Donne e Muse, a Milano una mostra che contempla la figura femminile

Si inaugura oggi, giovedi 6 marzo ore 18.30, presso la Chie Art Gallery in Viale Premuda 27 a Milano, la mostra dal titolo Donne e Muse, visitabile fino al 17 marzo 2012. Il progetto rende omaggio alla figura femminile proprio nel mese in cui ricorre la celebrazione della donna, quella donna così amata, vezzeggiata e utilizzata come fonte d’ispirazione nell’arte; oggi la donna ricopre un ruolo rilevante e nella società così come nel mondo artistico, fino ad aver ottenuto un ruolo di privilegio nell’arte del XX secolo; questa mostra quindi vuole osannare questa figura attraverso l’opera di sette fotografi.

 

Anche se differenti, questi lavori presentano un filo conduttore molto importante: l’esaltazione della bellezza femminile in modo assoluto e originale, infatti le diverse immagini rendono la donna come unica e indiscussa protagonista dell’opera, nessun contorno inutile, solo la pura bellezza femminile, intesa non solo come bellezza estetica ma anche spirituale.

Un sorriso, una carezza, un movimento anche piccolo, ogni particolare riesce in queste opere a creare e ricreare il soggetto così come l’artista vuole mostrarlo, vivo nella sua purezza, vitale nella sua arroganza. Alfredo Anceschi è fotografo di teatro da più di venticinque anni, nelle opere più attuali unisce all’immagine fotografica una ricerca grafica usando il computer; i suoi lavori sono ritratti di ballerine durante le performance, colte in particolari movimenti.

Fabrizio Capsoni, invece “nasce” come fotografo negli anni 80; nella sua ricerca del “bello” non possono mancare le figure femminili che proietta in paesaggi incontaminati; Giordano Ernesto Sala svolge la professione d’architetto, negli ultimi anni si è dedicato alle realizzazioni fotografiche e attraverso queste, alla ricerca di luce e movimento.

Grazia Lavia presenta in mostra l’opera del titolo White Poetic Dress – Il Bianco Vestito di Emily Dickinson, Un Abito che protegge ma nello stesso tempo diventa una Gabbia, che la isola dal mondo reale; Rodolfo M. Rocca coniuga la percezione visiva con le suggestioni del profondo filtrate attraverso l’occhio della macchina fotografica.

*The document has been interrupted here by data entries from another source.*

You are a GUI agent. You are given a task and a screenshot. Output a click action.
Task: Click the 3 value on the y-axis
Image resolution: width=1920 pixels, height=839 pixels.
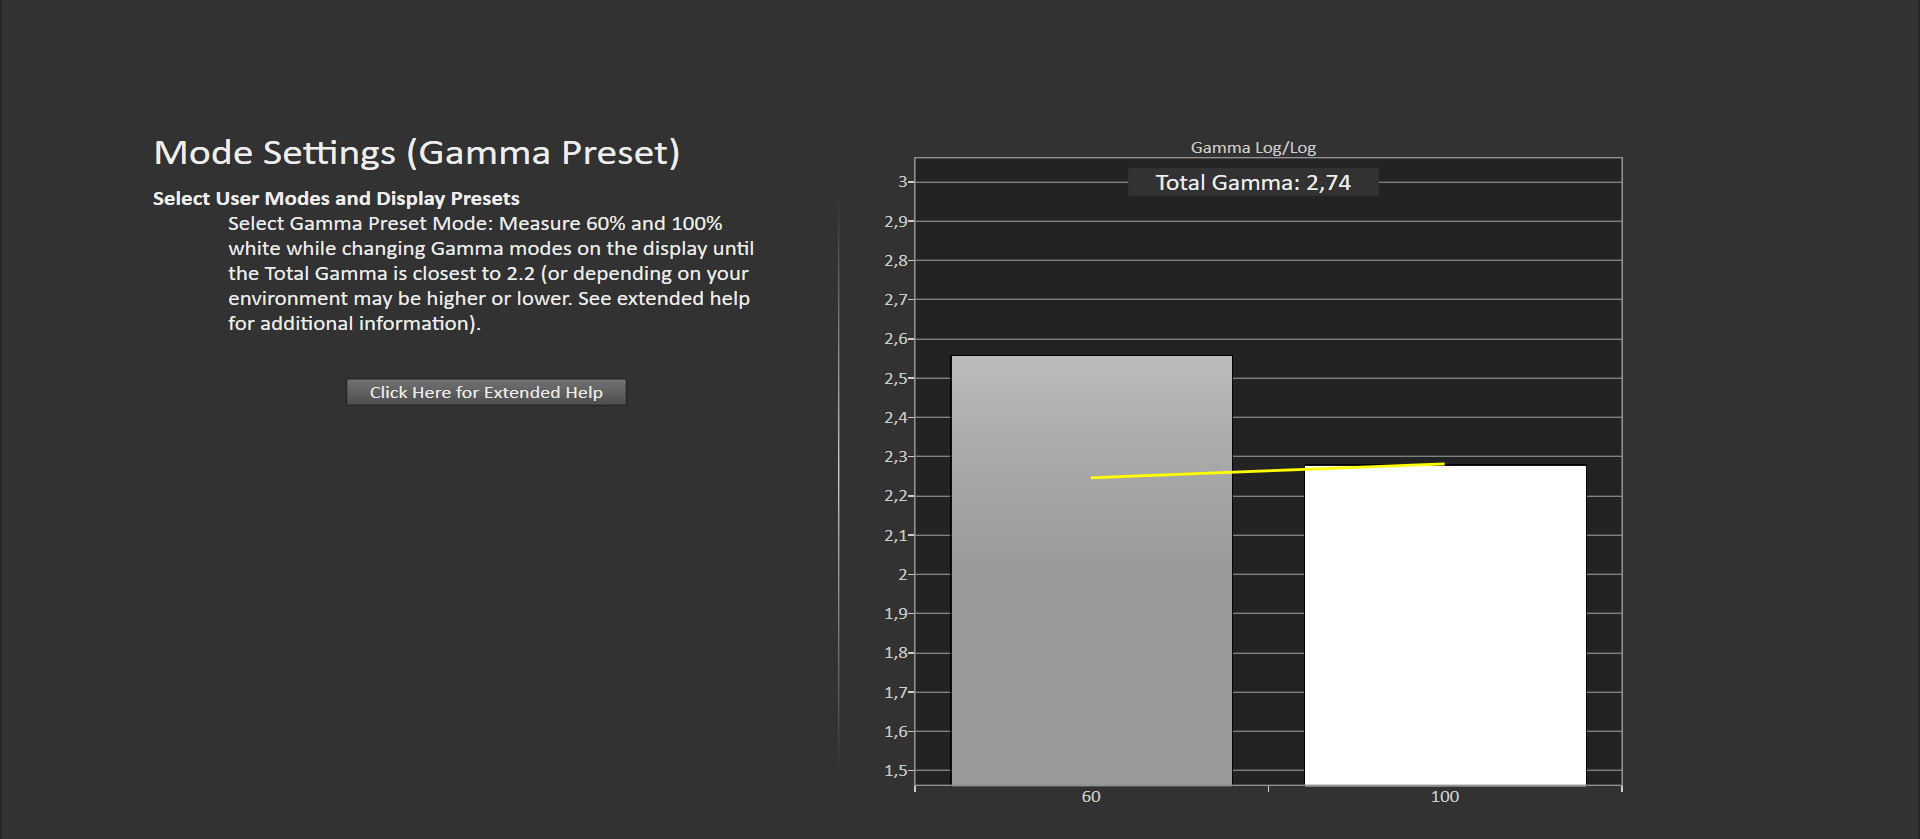903,182
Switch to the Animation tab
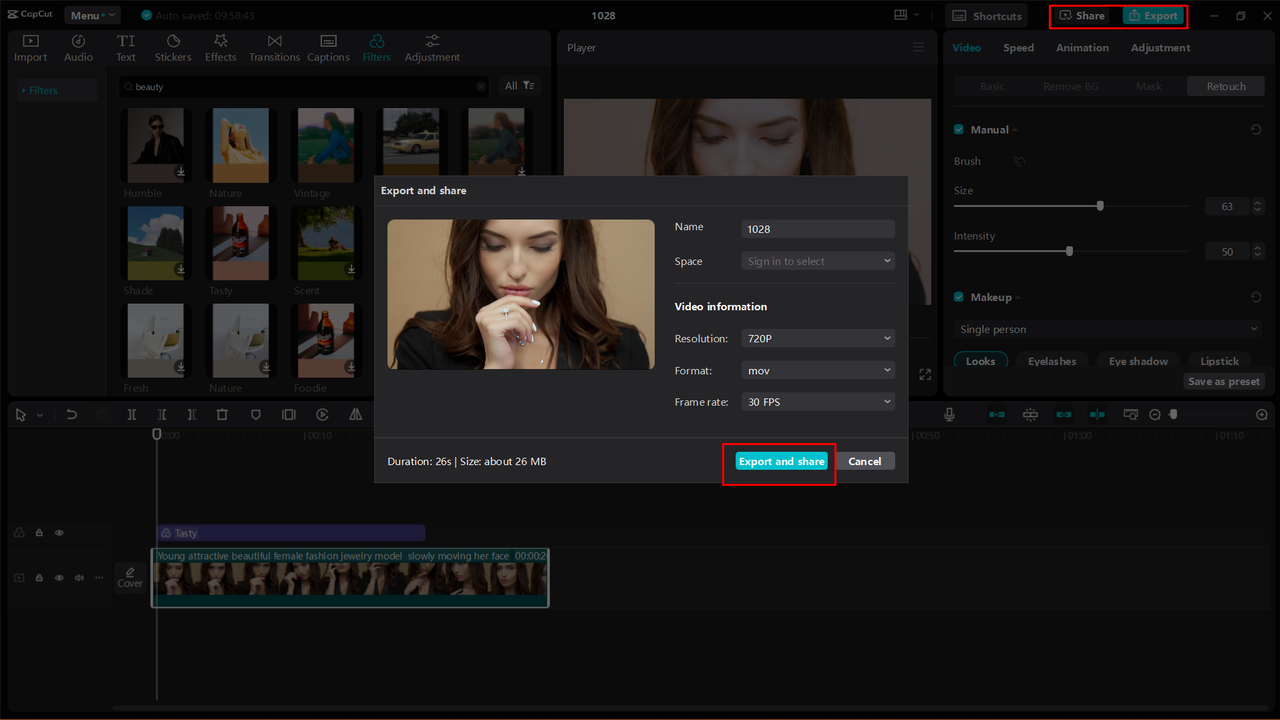The width and height of the screenshot is (1280, 720). coord(1082,47)
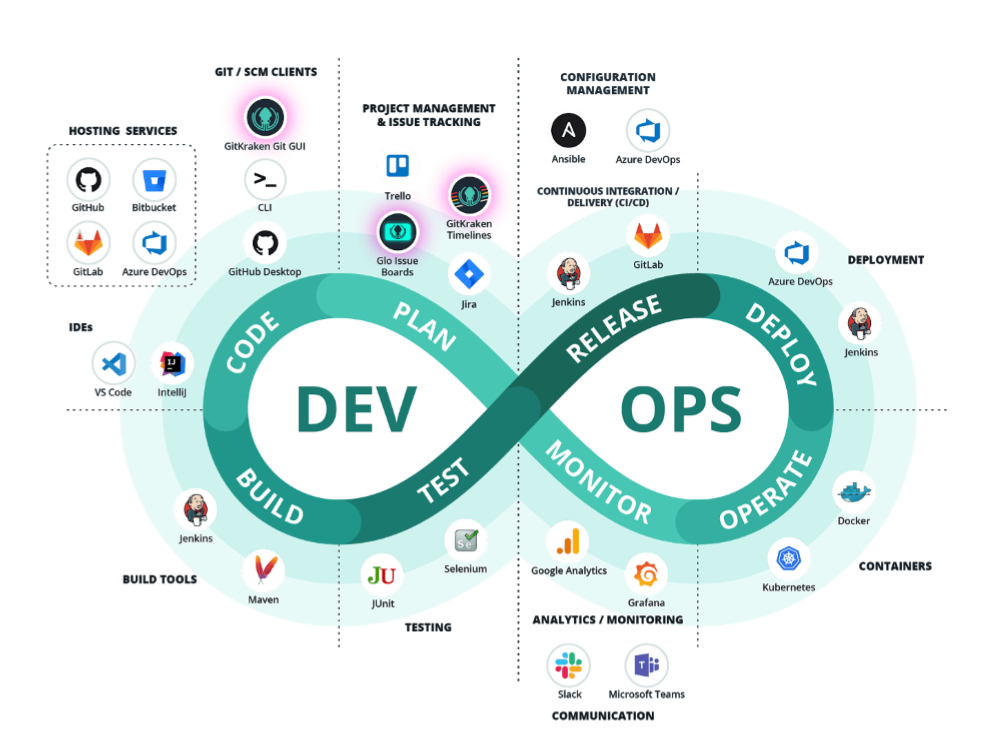This screenshot has width=986, height=734.
Task: Click the Docker whale icon
Action: (853, 492)
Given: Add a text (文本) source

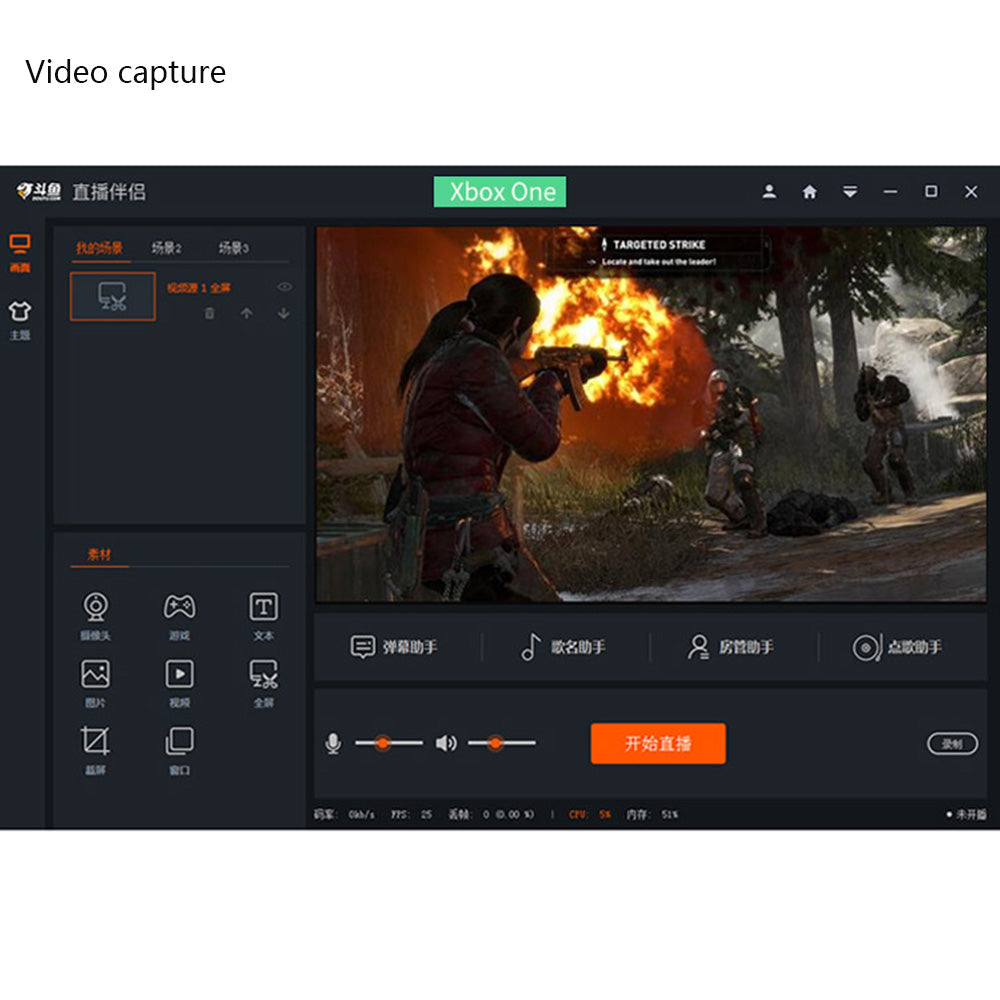Looking at the screenshot, I should [x=263, y=607].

La personale ricerca fotografica di Simone Ascari invece, si muove in territori dove i confini tra la fotografia e le altre arti visive non esistono, nelle opere più recenti la trasformazione delle forme nell’universo materiale è rappresentata attraverso una “poetica della deformazione” di impronta espressionista, che diviene simbolo di questa metamorfosi.

Tamara Ramos utilizza la fotografia per esprimere emozioni nella sua vita; tutte le sue immagini riflettono la fragilità dei problemi della società, come la violenza domestica, i diritti delle donne e la loro bellezza, L’ intenzione dell’artista è sempre stata quella di mostrare le diverse prospettive di vita attraverso la fotografia.

Una mostra collettiva da guardare e contemplare attraverso l’occhio fotografico, e da scrutare attraverso l’occhio della nostra mente.